O atendimento presencial na sede do Porto funciona apenas com agendamento prévio.

A sede de Coimbra encontra-se encerrada no dia 19 de abril.

Regresso ao presencial

o regresso às aulas presenciais, desejado por docentes e alunos do Ensino Superior, vai ter lugar na próxima segunda-feira. Mas este é um regresso agridoce tendo em conta que não estão garantidas todas as condições de segurança para a saúde de todos nós. Mais uma vez, o Governo decidiu desvalorizar e desrespeitar todos os docentes, não docentes e estudantes do Ensino Superior, ao decidir excluir da vacinação prioritária todo o setor. Está agora nas mãos de todos nós recorrer à greve, convocada pelo SNESup por tempo indeterminado, sempre que consideremos que não estão reunidas as condições de segurança sanitária para realizar uma dada atividade letiva, protegendo-nos a nós mesmos e aos estudantes.

Governo exclui Superior da vacinação prioritária

Todos os docentes, investigadores e pessoal não docente estão excluídos do plano de vacinação prioritário, ao contrário do que vai acontecer para o Básico e Secundário. Mais uma vez o Ensino Superior foi esquecido pelo Governo, sendo já inúmeras as vezes em que é revelado o desrespeito pelos docentes do Superior. Desde o início da pandemia, em todos os momentos temos registado uma ausência total de esclarecimentos ou de referências ao setor tanto por parte da ministra da Saúde como do ministro da Ciência, Tecnologia e Ensino Superior. Recordamos que, em Portugal, cerca de 63% dos docentes do Superior público e privado têm entre 40 e 60 anos e cerca de 15% mais de 60 anos (dados da DGEEC referentes a 2018/19), sendo um dos países da União Europeia com a maior fatia de docentes envelhecidos. Voltamos a exigir, por isso, que tanto os docentes e investigadores como o pessoal não docente sejam incluídos no grupo prioritário de vacinação e que seja desenhado um plano nacional e uniforme de testagem massiva. Só assim é possível travar possíveis surtos nas instituições de ensino superior.

Avaliação de Desempenho e Pandemia

A pandemia que atravessamos trouxe profundas implicações ao trabalho dos docentes que, consequentemente, terão efeitos nos resultados da avaliação de desempenho. Mas os docentes não podem ser prejudicados num período em que tanto se empenharam, pessoal e profissionalmente, para encontrar as melhores soluções e manter os cursos a funcionar com os estudantes envolvidos em processos de ensino-aprendizagem. Por isso, o SNESup enviou hoje ao Conselho de Reitores (CRUP) e ao Conselho Coordenador dos Politécnicos (CCISP) uma proposta para que, nos resultados de avaliação de desempenho docente referentes a 2020, 2021 e 2022, nenhum colega fique com uma classificação final inferior à que lhe foi atribuída antes do início de pandemia.

Ação necessária 1 → Transcreva do texto sobre o Ensino Superior e a pandemia o trecho que vai de "A sede de Coimbra" até "e aos estudantes.".
Ação necessária 2 → Dê continuidade ao texto sobre o Ensino Superior e a pandemia a partir do ponto em que ele termina.
A listagem não tem qualquer relação com o texto sobre o Ensino Superior e a pandemia.

Dados recolhidos:
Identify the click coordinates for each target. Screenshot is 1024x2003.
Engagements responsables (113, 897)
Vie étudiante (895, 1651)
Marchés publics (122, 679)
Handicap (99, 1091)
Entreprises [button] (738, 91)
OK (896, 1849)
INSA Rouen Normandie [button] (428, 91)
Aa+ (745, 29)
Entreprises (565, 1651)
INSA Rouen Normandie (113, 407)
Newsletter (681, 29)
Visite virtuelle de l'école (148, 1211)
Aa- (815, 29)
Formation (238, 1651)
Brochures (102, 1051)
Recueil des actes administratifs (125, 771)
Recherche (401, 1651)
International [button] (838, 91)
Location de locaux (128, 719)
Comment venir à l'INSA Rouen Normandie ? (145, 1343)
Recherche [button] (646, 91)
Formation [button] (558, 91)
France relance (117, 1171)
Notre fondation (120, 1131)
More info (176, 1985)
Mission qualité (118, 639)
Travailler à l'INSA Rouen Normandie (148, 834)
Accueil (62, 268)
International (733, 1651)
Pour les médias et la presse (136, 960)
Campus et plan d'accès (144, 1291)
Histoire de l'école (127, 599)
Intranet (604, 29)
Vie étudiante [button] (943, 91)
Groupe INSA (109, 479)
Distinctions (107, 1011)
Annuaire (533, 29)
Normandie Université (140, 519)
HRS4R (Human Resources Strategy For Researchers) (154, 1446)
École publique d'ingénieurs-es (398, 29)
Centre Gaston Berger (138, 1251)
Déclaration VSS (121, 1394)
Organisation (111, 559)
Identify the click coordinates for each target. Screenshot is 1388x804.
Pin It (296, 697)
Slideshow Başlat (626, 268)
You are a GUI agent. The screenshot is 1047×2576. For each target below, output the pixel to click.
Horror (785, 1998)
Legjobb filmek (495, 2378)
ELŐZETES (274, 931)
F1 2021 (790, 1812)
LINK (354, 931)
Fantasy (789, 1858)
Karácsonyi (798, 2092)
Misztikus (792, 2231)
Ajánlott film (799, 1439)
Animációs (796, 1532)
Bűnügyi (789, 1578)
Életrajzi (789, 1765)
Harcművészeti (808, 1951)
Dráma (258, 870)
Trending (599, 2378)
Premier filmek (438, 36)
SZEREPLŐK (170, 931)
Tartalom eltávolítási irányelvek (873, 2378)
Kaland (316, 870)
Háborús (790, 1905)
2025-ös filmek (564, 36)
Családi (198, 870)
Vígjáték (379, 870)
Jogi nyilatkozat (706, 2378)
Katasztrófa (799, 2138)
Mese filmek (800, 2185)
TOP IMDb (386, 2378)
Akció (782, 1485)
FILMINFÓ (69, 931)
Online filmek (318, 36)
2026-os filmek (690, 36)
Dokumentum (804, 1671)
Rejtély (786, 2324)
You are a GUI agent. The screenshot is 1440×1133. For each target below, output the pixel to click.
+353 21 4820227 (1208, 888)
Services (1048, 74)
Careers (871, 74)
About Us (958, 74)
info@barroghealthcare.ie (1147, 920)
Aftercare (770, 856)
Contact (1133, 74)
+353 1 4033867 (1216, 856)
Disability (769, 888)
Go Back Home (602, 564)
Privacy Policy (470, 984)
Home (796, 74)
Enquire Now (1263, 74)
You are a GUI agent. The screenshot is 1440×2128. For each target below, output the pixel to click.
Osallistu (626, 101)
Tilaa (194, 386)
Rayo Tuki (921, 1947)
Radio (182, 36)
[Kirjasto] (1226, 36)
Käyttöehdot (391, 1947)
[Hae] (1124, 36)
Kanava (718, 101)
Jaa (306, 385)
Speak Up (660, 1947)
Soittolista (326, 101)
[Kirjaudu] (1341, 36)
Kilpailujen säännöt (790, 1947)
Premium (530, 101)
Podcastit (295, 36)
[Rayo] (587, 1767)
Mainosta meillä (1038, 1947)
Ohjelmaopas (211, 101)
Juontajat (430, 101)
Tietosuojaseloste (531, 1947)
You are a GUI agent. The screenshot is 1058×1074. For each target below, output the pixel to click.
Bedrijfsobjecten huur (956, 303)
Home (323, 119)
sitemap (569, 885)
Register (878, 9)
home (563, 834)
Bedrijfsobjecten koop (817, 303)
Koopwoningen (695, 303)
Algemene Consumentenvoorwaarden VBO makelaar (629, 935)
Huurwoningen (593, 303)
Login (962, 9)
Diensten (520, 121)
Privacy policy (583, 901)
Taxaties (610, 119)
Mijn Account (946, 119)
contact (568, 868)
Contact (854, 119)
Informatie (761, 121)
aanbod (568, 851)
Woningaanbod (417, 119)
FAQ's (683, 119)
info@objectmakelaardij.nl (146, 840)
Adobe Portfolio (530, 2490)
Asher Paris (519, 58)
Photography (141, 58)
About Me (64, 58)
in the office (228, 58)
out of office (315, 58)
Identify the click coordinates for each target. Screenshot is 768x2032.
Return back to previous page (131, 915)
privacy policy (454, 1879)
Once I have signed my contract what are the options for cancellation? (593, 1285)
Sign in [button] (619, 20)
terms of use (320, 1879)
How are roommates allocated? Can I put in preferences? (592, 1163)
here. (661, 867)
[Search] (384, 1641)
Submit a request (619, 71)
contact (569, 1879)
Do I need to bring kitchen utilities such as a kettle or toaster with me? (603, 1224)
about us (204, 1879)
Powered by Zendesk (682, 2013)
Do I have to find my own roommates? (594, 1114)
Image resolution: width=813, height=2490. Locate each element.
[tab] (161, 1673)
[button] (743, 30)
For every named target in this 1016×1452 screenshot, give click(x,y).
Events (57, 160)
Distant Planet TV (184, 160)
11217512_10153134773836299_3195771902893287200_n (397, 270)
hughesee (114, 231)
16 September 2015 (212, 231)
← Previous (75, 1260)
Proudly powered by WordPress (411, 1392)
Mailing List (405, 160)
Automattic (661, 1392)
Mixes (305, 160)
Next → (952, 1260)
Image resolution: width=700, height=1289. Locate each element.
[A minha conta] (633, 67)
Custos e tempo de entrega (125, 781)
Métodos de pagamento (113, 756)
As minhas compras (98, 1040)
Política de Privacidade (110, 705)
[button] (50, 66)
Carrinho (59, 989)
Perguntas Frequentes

Resultado obtido 1 →
A sede de Coimbra encontra-se encerrada no dia 19 de abril.

Regresso ao presencial

o regresso às aulas presenciais, desejado por docentes e alunos do Ensino Superior, vai ter lugar na próxima segunda-feira. Mas este é um regresso agridoce tendo em conta que não estão garantidas todas as condições de segurança para a saúde de todos nós. Mais uma vez, o Governo decidiu desvalorizar e desrespeitar todos os docentes, não docentes e estudantes do Ensino Superior, ao decidir excluir da vacinação prioritária todo o setor. Está agora nas mãos de todos nós recorrer à greve, convocada pelo SNESup por tempo indeterminado, sempre que consideremos que não estão reunidas as condições de segurança sanitária para realizar uma dada atividade letiva, protegendo-nos a nós mesmos e aos estudantes.

Resultado obtido 2 →
Violação dos direitos de autor

Temos conhecimento que em algumas instituições de ensino superior têm sido criadas normas que violam o que está estipulado na lei, com o apropriamento da autoria do trabalho de docentes e investigadores.  Em nenhum caso os colegas devem aceitar estas situações e caso se confrontem com cenários em que os direitos sejam postos em causa devem denunciar ao SNESup e, eventualmente, recorrer ao apoio jurídico do sindicato. Todo o trabalho dos docentes e investigadores está protegido pela lei, através do Código do Direito de Autor.

Greve continua em vigor

O SNESup lembra que está em vigor a greve que permite o direito de resistência e de salvaguarda da saúde, à qual pode aderir qualquer docente ou investigador que se encontre a trabalhar sem a garantia das condições de segurança ou higiene. É o caso da exclusão na prioridade da vacinação ou de futuras falhas na testagem. Todos os docentes e investigadores das instituições públicas e privadas que regressem às atividades e aulas presenciais sem estarem vacinados ou testados podem, a qualquer momento, aderir à greve convocada pelo SNESup, caso entendam que correm risco de saúde.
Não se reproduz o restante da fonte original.